Ni la derecha ni las supuestas izquierdas han movido demasiado esa frontera interior de Andalucía y parece que Teresa quiere aprovechar ese vacío. No sé si su nuevo andalucismo se volverá sovietista, o feminista-amazónico, o turolense, o sólo aceitunero de copla, o sólo posibilista y concejalista como pasó con el desaparecido Partido Andalucista. Pero mirando la historia y la política se diría que al andaluz le falta egoísmo para que cuaje siquiera un regionalismo de corte generoso. Teresa, carbonera rebelde, parece empeñada en estar siempre en el lado equivocado, en el lado perdedor. Recuperando el andalucismo y dejando Podemos es posible que haya vuelto a acertar.

Teresa Rodríguez no venía de esos laboratorios universitarios de posmarxismo de alambique, donde el pobre es esférico como en un problema de física escolar. Ella venía de las marchas a Rota, de pisar la carretera hacia la base ya como la cubierta de un portaviones, y de ver al pobre de verdad con su ropa y sus manos de espantapájaros doblado por el sol como los mismos campos de Andalucía. Sin ser ella obrera, venía de esa izquierda clásica mojada en el hollín y en la tierra igual que sus aperos, sin tanta teoría ni tanto gurú.

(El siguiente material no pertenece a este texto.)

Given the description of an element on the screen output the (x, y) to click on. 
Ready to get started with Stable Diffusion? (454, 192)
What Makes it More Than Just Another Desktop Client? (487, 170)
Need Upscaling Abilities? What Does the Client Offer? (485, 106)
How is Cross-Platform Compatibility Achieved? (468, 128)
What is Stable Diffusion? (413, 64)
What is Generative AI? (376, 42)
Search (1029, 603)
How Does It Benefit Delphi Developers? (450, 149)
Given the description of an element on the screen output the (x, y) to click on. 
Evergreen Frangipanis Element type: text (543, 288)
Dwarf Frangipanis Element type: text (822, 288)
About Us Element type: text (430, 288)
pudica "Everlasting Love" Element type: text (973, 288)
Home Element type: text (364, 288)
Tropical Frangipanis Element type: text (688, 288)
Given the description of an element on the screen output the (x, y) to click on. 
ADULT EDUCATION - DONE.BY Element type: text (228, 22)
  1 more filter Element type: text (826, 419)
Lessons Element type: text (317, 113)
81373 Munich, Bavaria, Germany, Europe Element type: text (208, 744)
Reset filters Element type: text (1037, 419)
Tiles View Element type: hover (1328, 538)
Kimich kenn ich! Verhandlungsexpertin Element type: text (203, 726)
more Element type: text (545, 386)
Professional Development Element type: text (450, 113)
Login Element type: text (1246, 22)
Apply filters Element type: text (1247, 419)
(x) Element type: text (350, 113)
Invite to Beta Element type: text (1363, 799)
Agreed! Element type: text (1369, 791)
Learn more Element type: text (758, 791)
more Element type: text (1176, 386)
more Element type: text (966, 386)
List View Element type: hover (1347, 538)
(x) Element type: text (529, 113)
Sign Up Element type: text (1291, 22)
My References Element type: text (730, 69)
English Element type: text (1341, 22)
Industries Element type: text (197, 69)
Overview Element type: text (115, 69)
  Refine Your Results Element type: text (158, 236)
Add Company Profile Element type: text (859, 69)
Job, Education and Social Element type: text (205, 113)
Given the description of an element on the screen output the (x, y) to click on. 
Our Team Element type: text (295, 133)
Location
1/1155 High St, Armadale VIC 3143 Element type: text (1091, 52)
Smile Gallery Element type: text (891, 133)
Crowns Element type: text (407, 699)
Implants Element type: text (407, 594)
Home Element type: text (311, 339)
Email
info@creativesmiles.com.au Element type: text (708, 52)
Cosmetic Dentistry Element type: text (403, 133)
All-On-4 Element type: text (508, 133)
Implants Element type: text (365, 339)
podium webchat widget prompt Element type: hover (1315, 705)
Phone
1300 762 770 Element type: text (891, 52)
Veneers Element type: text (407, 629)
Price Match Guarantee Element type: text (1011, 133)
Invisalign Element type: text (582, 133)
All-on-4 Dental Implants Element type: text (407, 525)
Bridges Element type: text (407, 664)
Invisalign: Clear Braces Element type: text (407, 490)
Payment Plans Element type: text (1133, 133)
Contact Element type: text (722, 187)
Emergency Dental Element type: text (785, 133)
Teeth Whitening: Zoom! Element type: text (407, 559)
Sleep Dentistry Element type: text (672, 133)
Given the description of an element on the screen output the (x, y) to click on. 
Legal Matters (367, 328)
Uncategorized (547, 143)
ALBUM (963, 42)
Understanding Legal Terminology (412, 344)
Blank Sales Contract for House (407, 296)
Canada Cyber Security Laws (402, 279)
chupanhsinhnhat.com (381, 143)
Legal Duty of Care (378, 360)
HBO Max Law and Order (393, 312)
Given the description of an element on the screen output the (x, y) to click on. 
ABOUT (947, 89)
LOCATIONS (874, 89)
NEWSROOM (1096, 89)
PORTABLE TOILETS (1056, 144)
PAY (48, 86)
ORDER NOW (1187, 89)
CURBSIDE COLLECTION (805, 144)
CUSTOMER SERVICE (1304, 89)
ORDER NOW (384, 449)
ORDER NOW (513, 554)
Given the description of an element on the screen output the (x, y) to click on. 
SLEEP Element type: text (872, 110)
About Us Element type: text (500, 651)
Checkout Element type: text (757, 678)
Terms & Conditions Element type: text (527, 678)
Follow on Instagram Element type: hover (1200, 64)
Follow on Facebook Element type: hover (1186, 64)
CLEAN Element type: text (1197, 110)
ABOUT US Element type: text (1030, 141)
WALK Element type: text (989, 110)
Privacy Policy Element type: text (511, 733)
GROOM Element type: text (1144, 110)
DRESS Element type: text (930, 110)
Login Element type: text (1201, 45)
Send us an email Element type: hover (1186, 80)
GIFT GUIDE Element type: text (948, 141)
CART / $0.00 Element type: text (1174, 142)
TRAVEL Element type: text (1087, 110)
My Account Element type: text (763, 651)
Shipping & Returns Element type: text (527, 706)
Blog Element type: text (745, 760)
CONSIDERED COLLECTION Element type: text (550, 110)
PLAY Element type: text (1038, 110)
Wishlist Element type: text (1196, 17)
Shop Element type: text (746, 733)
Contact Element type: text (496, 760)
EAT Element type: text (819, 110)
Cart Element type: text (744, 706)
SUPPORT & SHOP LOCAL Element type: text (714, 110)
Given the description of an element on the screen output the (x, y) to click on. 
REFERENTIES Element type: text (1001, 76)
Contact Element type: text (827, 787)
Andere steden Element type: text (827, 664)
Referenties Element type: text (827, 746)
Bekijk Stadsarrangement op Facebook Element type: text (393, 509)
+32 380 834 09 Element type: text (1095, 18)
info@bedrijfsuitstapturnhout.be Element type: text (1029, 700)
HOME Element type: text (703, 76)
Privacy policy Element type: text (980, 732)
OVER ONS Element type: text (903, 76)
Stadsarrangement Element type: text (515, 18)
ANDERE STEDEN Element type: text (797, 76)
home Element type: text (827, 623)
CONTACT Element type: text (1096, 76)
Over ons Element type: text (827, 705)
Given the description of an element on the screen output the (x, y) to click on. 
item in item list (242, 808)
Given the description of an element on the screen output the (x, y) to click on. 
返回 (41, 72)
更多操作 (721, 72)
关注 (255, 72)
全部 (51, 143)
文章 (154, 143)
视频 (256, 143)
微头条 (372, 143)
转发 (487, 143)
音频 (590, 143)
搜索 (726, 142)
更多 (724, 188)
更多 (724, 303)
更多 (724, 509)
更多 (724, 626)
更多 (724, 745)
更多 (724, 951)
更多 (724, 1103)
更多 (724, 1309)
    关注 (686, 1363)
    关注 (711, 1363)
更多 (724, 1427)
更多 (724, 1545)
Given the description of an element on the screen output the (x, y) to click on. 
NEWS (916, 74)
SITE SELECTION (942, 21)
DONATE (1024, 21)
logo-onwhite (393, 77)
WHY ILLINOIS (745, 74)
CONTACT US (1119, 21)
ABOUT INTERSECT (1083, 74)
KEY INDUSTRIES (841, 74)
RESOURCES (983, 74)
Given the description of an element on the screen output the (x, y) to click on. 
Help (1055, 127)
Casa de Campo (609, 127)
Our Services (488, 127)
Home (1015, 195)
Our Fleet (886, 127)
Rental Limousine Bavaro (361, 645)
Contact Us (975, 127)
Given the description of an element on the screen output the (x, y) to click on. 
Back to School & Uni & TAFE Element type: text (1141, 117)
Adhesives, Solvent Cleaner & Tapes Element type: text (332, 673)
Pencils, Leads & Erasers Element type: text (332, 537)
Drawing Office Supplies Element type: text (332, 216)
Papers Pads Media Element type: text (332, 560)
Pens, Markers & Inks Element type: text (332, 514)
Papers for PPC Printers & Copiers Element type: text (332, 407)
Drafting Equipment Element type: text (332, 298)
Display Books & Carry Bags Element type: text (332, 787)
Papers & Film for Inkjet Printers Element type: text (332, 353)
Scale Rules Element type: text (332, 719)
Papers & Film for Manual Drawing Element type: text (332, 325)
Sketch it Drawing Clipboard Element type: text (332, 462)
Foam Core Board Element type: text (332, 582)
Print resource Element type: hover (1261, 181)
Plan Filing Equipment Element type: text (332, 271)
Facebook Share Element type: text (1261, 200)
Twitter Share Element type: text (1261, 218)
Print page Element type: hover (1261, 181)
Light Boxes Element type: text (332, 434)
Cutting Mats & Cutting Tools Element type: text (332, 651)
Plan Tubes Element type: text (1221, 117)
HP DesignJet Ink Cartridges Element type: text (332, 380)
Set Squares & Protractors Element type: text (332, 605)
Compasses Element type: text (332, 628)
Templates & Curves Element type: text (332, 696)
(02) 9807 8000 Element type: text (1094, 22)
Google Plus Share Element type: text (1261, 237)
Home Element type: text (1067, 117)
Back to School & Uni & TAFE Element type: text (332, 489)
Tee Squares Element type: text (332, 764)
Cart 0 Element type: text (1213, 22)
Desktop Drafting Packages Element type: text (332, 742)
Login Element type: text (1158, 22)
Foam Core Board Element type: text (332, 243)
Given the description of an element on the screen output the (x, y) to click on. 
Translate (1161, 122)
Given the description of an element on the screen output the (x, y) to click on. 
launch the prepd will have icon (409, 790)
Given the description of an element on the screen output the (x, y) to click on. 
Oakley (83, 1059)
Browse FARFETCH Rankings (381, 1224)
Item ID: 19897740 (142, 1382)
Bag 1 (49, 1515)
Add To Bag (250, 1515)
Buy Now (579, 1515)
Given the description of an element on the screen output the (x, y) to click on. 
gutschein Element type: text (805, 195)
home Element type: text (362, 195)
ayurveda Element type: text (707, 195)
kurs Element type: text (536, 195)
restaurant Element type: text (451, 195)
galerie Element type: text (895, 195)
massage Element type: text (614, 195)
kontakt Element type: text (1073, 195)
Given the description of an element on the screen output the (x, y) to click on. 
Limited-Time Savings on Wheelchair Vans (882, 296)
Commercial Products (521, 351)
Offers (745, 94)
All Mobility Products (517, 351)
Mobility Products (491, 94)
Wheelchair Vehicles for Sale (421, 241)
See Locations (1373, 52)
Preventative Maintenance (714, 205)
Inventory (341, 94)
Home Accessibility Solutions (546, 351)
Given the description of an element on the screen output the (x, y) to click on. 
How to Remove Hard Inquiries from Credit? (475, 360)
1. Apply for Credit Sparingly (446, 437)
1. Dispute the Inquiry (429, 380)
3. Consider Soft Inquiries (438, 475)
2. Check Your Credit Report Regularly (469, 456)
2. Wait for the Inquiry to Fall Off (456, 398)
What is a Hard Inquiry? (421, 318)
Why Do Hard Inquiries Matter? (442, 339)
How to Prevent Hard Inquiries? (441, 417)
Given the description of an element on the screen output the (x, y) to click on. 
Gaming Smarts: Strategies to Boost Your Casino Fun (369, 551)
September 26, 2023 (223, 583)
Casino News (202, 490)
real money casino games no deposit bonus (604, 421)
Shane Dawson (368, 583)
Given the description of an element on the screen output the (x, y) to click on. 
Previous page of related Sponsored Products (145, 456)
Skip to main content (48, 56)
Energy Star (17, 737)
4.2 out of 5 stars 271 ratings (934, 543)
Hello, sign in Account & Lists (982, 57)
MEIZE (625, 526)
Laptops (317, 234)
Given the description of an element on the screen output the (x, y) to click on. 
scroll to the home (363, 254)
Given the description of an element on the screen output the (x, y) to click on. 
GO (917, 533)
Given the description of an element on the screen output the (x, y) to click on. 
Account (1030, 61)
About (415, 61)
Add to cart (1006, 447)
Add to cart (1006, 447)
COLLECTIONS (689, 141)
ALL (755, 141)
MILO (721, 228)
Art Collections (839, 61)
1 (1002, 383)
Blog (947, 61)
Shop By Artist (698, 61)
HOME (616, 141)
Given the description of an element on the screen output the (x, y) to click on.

Por lugar y por edad, estaba lejos a la vez de esa nueva izquierda cuántica de Somosaguas y también de esa otra izquierda funcionaria de sus tenderetes que acabó aburguesada por las concejalías de fiestas y los pactos con el PSOE. O sea, que ella se mantuvo antigua y tiznada como una bandolera española, una partisana italiana o una campesina rusa. A IU le criticaba que no tuviera en cuenta a las bases, por eso terminó en Podemos, que parecía que iba a hacer nuevos soviets de gente con bocata y Facebook. Luego se fue viendo que no, Teresa empezó a ser incómoda y a sentirse incómoda, hasta que ha roto con Iglesias para volver a ser otra vez una carbonera rebelde o una andaluza de lata de aceite con bieldo novecentista.